Every morning at Love Uganda Foundation (LUF), fifteen-year old Morgan is greeted by caretakers he calls “Papa” and “Mummy.” Then he gets ready for the day, eating breakfast prepared by his elder sisters at the orphanage, dressing in his school uniform and heading to school. During the holidays, he does chores and plays with his friends - drawing, reading and writing. When Morgan has time, he practices songs and games that the orphans sing and play for visitors at LUF. At night, after watching a movie on Papa’s laptop, Morgan heads to bed.
This is a typical day for an orphan at LUF. LUF provides support to 219 orphans and other vulnerable children in regions of Uganda through their orphanage home and external programs. Their programs help sponsor and provide support to vulnerable children through resources including education, food and clothes. The organization is focused on the overall health and well-being of their orphans: physical, mental, financial, and spiritual; they provide health care and sanitation programs, peer to peer mental health, and business mentoring and vocational training.
LUF was founded by the late Emmanuel McMillan Kitumba because he was inspired to help sponsor orphans while he was in college. In 2008, Kitumba “do to others what has been done unto you,” inspired by the words of his mentor Andrew McMillan. Kitumba established LUF in 2012 as a community-based organization, before creating a larger national center in 2014. Kitumba’s organization quickly grew from ten orphans to thirty orphans due to the high demand for support of vulnerable youth around the country.

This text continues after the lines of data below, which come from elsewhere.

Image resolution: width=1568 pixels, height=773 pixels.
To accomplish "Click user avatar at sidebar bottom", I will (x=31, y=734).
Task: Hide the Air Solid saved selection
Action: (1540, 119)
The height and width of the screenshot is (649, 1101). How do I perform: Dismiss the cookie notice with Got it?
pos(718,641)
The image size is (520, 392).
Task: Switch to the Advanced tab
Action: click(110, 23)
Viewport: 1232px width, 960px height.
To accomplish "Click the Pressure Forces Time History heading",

“To help the vulnerable Ugandan children and their communities, we carry out interdependency methods, that enable them work [sic] for themselves while being sponsored in their work, for example small scale businesses like farming, weaving and others,” Team Leader Robert Paul Kyeyune said in a written interview with Paper Bridges. “Social work teams bridge the gap between the vulnerable and their necessities, they talk about their mental health through group sessions where they talk about problems they have and how they could solve them.”
LUF’s programs work to change lives and empower the next generation of orphans and other vulnerable communities in Uganda to be independent even after leaving the organization. In addition to supporting the children themselves, LUF works to empower the family members and guardians that still remain an active part of the children’s lives.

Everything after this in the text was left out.